Treasure That Inspired The Movie ‘Goonies’ Has Been FOUND!

According to National Georgraphic, explorers in Oregon have discovered a real “pirate” ship that was the inspiration for the movie “Goonies.”

The legend of the Santo Cristo de Burgos was reported as Steven Spielberg’s idea for the timeless 1985 blockbuster movie “Goonies.”

The movie was about a close group of misfit kids looking for lost treasure because their family was about to lose their home to foreclosure.

According to local legends passed down by Native American tribes, a large ship vanished off the Oregon coast in 1693, carrying porcelain, beeswax, and Chinese silk.

Local fisherman Craig Andes found the timber remnants of the ship, and lab tests confirmed it was not driftwood but tropical Anacardiaceae hardwood used to build large ships in the late 1600s.

Robert Kentta, cultural resources director for the Confederated Tribes of the Siletz and a member of the Siletz Tribal Council, said the discovery “confirms that our ancestral people knew what they were talking about.”

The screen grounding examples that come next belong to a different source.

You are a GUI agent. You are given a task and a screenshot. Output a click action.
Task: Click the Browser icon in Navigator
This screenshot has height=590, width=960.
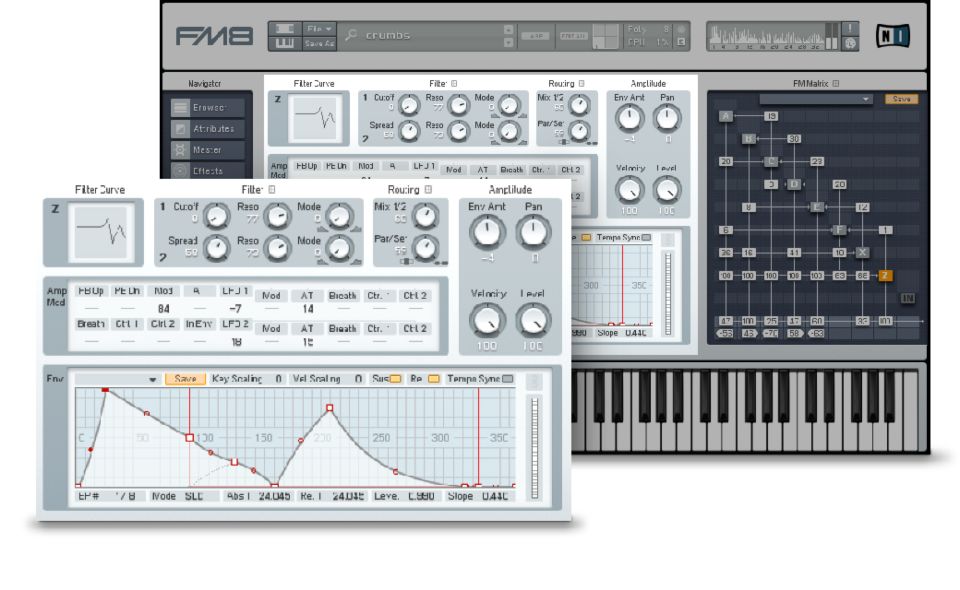(180, 108)
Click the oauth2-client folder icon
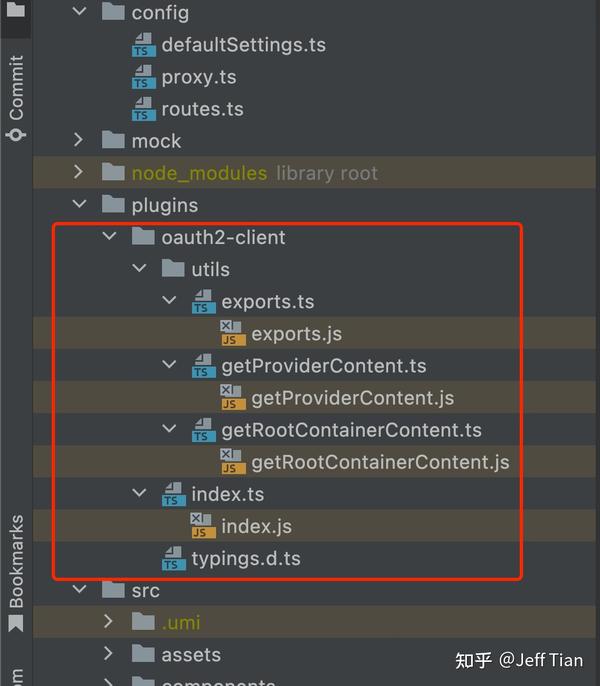 pos(143,237)
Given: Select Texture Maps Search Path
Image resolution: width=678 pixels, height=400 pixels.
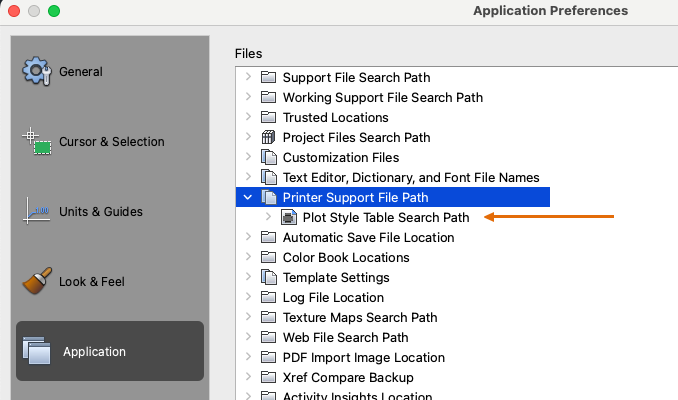Looking at the screenshot, I should point(359,317).

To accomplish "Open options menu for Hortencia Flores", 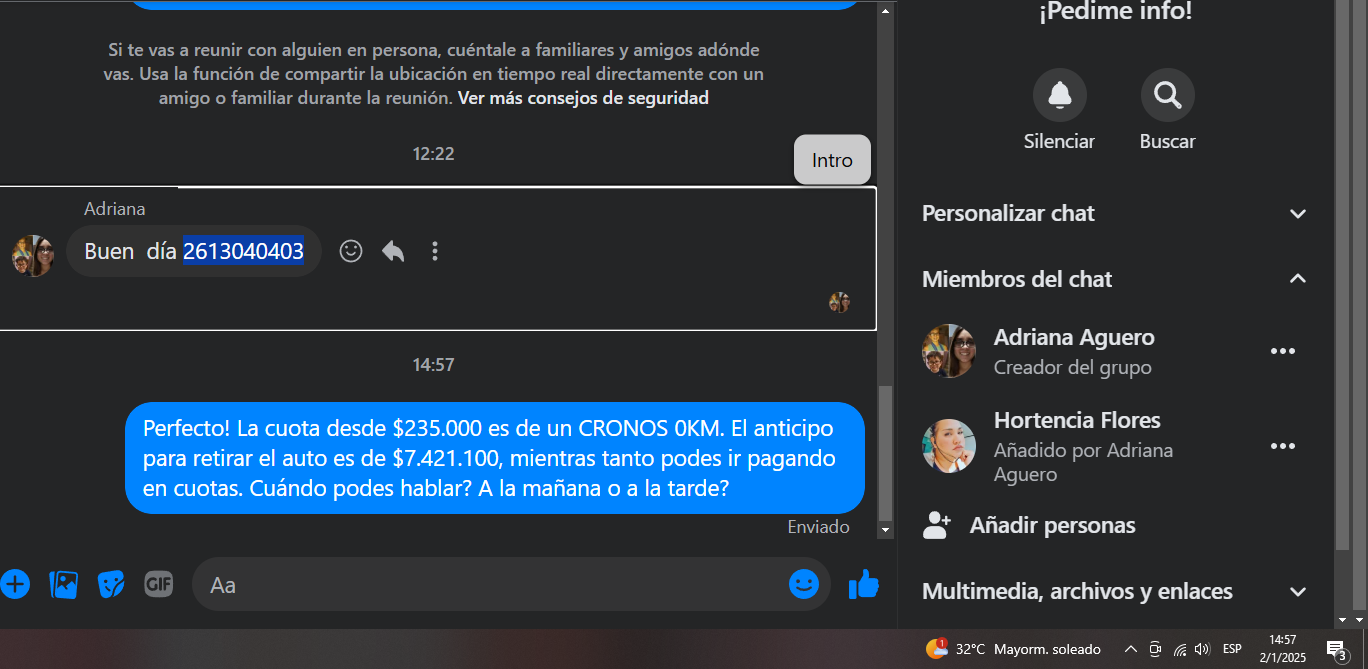I will coord(1283,446).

The effort to recover the rest of the remnants was tricky because of the powerful tides in the area. A team of archeologists, law enforcement, and researchers discovered bits of Chinese porcelain from the Kangxi period (1661-1772) and a block of beeswax that featured a distinctive mark from the owner.

From National Geographic:

The Santo Cristo is better known along the Oregon coast as the legendary “Beeswax Wreck”—a moniker derived from distinctive blocks of beeswax that washed ashore for centuries and were traded by local Native American tribes and later Anglo-European settlers. Because honeybees are not native to the Americas—they were imported from Europe in the 17th century—Asian beeswax was a major import for Spain’s colonies, where beeswax candles were required for Catholic services.

There were other clues that a shipwreck lay hidden somewhere offshore, from small bits of blue-and-white porcelain to large pieces of wood tossed up on the rocks or buried in the shifting sand. A section of the upper deck of a wooden ship was visible at the mouth of a river near Manzanita until about the 1920s. And oral histories from the area’s Indigenous tribes tell of a foreign ship that wrecked long ago, with a crew that came ashore and met varying fates.